Checkpoint Loading Issues

btx0424 commented 3 months ago

Hi there. Thanks for building this seminal and exciting project.

I encountered some problems when trying to play with a trained policy. For example, after I have run execute.py for the task Open_laptop, the resulted directory is like:

Open_Laptop/
  task_Open_Laptop/
    RL_sac/
      yyyy-mm-dd-hh-mm-ss/open_the_laptop_screen/
        best_model/
        ...
        checkpoint_**/
        eval*/

Now that I want to play with the policy:

  ...
  policy, _ = load_policy("sac", env_name=task_name, policy_path=policy_path, env_config=env_config)

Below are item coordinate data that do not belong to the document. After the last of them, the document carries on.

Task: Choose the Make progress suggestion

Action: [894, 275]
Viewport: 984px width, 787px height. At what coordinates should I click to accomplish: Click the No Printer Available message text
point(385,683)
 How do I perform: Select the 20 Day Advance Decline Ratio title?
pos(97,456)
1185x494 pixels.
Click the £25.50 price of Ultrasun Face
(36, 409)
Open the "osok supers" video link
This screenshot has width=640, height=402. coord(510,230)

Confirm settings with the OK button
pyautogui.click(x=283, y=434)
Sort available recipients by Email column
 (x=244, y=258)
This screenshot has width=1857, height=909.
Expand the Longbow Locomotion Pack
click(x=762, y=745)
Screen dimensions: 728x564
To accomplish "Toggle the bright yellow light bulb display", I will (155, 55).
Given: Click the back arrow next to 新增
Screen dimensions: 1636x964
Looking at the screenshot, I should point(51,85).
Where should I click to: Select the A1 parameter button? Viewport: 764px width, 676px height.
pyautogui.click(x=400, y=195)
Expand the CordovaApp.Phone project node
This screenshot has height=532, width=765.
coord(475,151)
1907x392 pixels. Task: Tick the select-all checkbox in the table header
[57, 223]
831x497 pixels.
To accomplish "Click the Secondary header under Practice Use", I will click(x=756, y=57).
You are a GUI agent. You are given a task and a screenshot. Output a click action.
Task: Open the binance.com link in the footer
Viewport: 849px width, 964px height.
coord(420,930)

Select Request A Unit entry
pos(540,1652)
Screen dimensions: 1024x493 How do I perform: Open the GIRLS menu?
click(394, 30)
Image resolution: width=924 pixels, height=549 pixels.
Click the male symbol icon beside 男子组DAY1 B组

  env = make_env(env_config)
  obs = env.reset()
  done = False
  while not done:
    action = policy.compute_action(obs)
      obs, reward, done, info = env.step(action)
  env.disconnect()

and the question is what should policy_path be? I have tried .../best_model/, .../checkpoint_** and .../checkpoint_**/checkpoint-** and all of them throw no exceptions. However, the behavior of the loaded policy looks pretty random and is far away from that in the execute.gif produced during training. Is this expected?

Thanks in advance and looking forward to your response.

yufeiwang63 commented 3 months ago

Hi,

Thanks for raising this issue. I have to double check how to correctly load the policy since it has been a while. But can you first check this: I think for opening laptop, there will be two substeps, where the first is a motion planning substep that moves the gripper towards the laptop lib, and the second step is to use RL to open the laptop. Therefore, for the trained RL policy to work, the environment should be initialized to the state where the gripper is already attached the laptop surface, since this is the initial state where the RL policy is trained on. When building up the environment, are you setting last_restore_state_file to be the path of the state file that stores the last step of the motion planning substep?

btx0424 commented 3 months ago

Yes. I basically modified the reward step of execute.py to load from a policy path instead of training a new policy. So the policy execution starts from the last state of the motion planning step.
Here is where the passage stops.